TASK OBJECTIVE: Reproduce the stretch of the records from the start through the line that contains "pyautogui.click(x=1213, y=797)", requests included, with every coordinate in the answers multiplied by 1.7 and rounded to a whole number, halves up. Leave the other numbers as they are, and omit the pictures.

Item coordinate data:
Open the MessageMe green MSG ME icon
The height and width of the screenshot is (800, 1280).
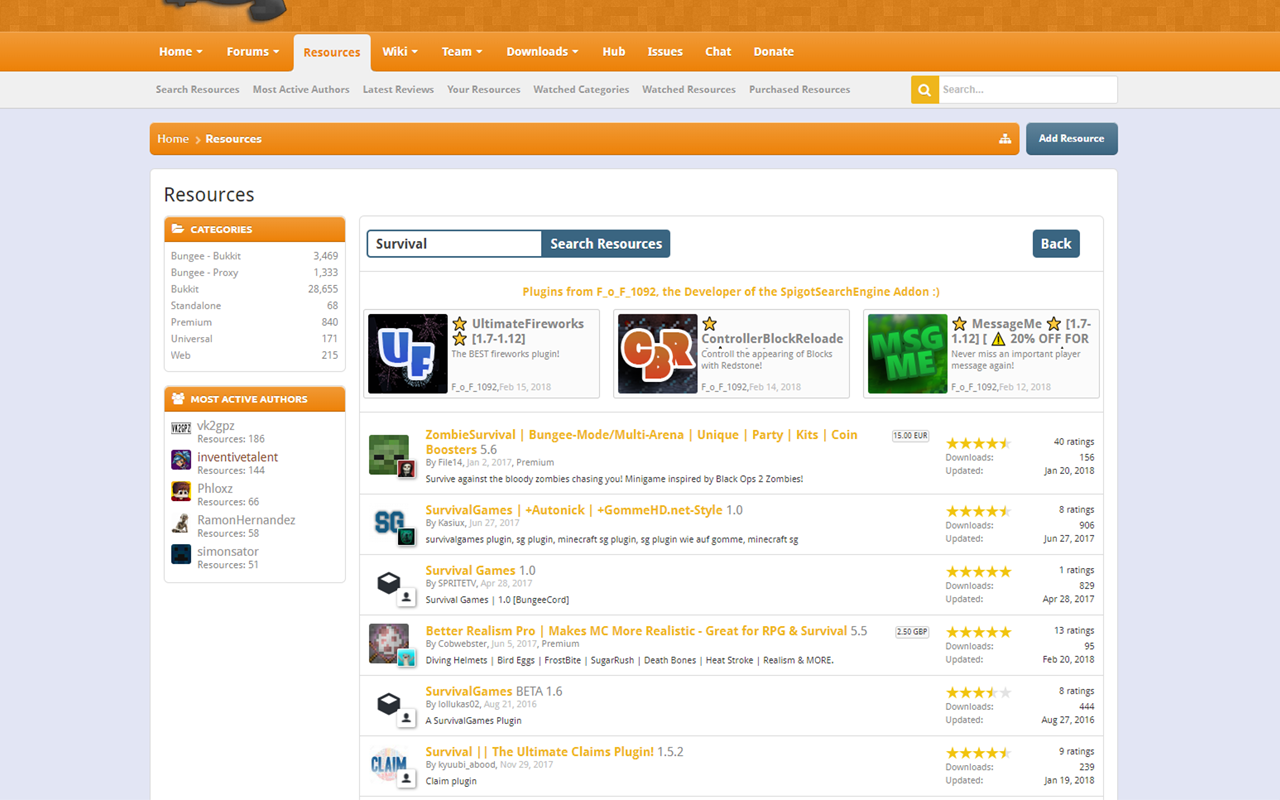pos(907,354)
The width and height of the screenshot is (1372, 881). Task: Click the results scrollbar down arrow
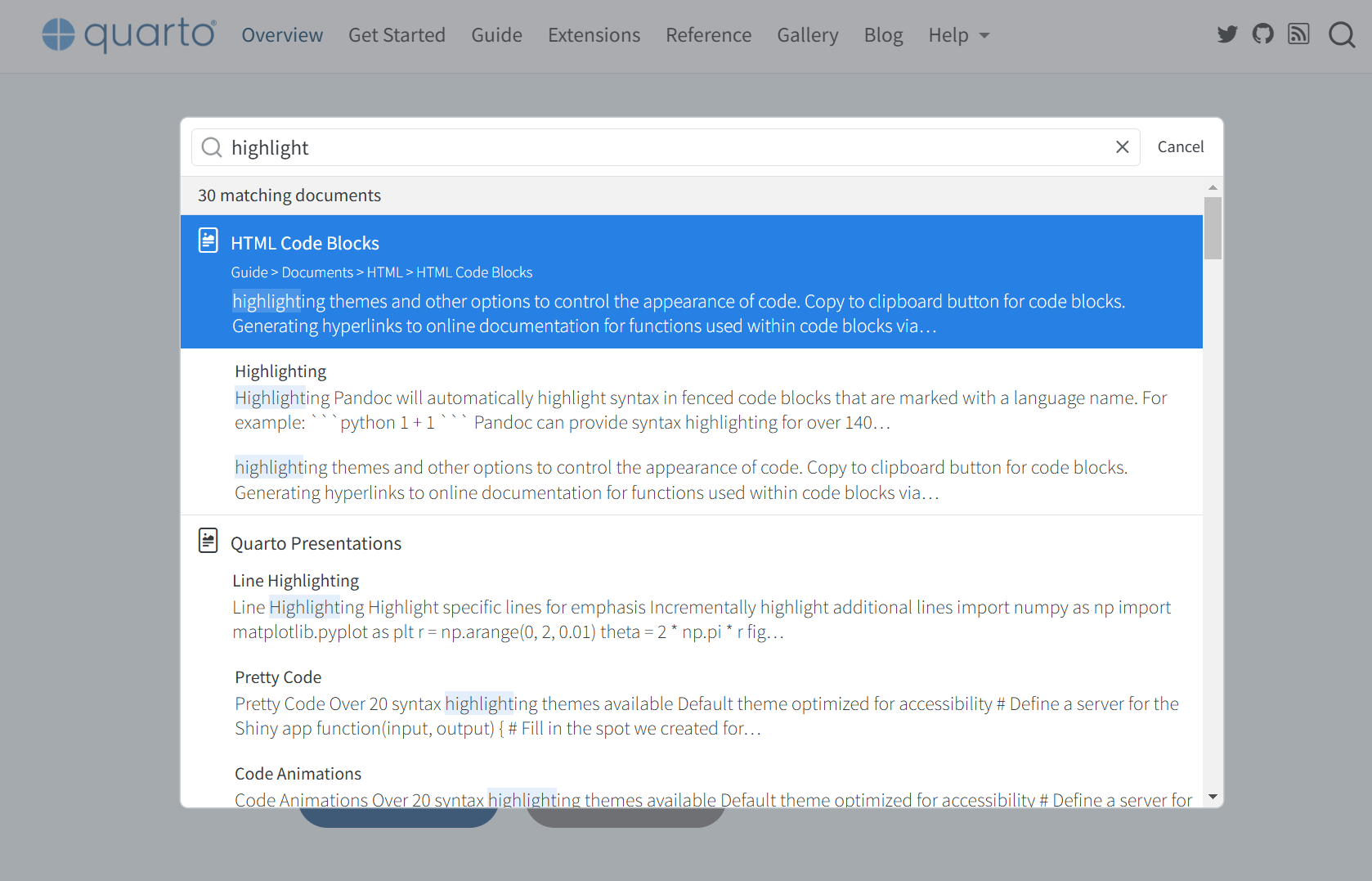pyautogui.click(x=1213, y=797)
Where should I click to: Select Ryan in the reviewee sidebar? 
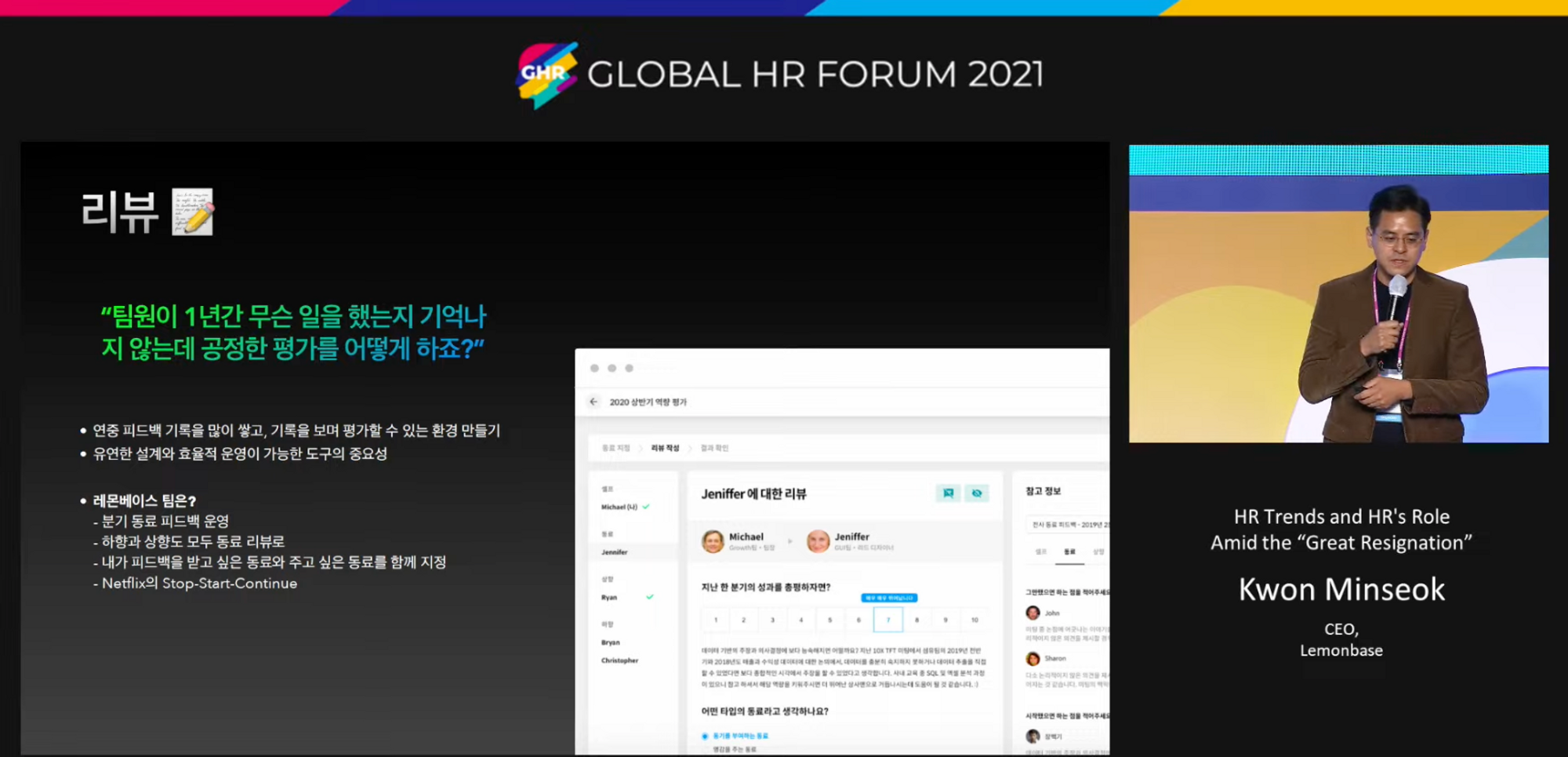pos(609,598)
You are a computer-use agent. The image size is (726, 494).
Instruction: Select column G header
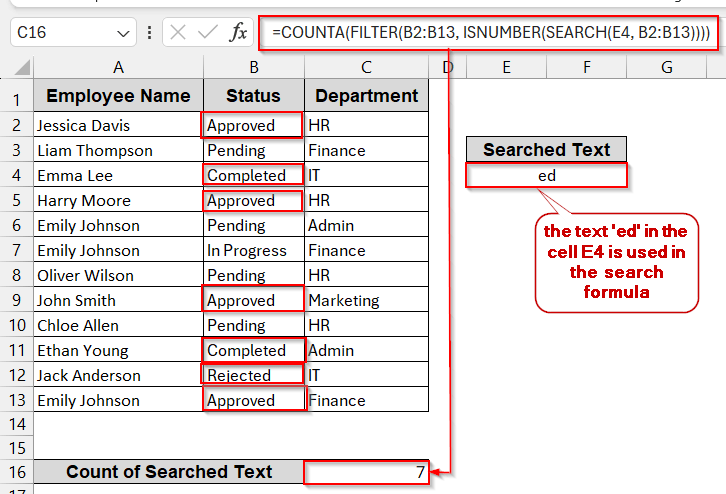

OUTPUT FOR THIS TASK:
Open the MessageMe green MSG ME icon
The height and width of the screenshot is (800, 1280).
pos(1542,602)
The width and height of the screenshot is (1372, 881). Task: Click the results scrollbar down arrow
pyautogui.click(x=2062, y=1355)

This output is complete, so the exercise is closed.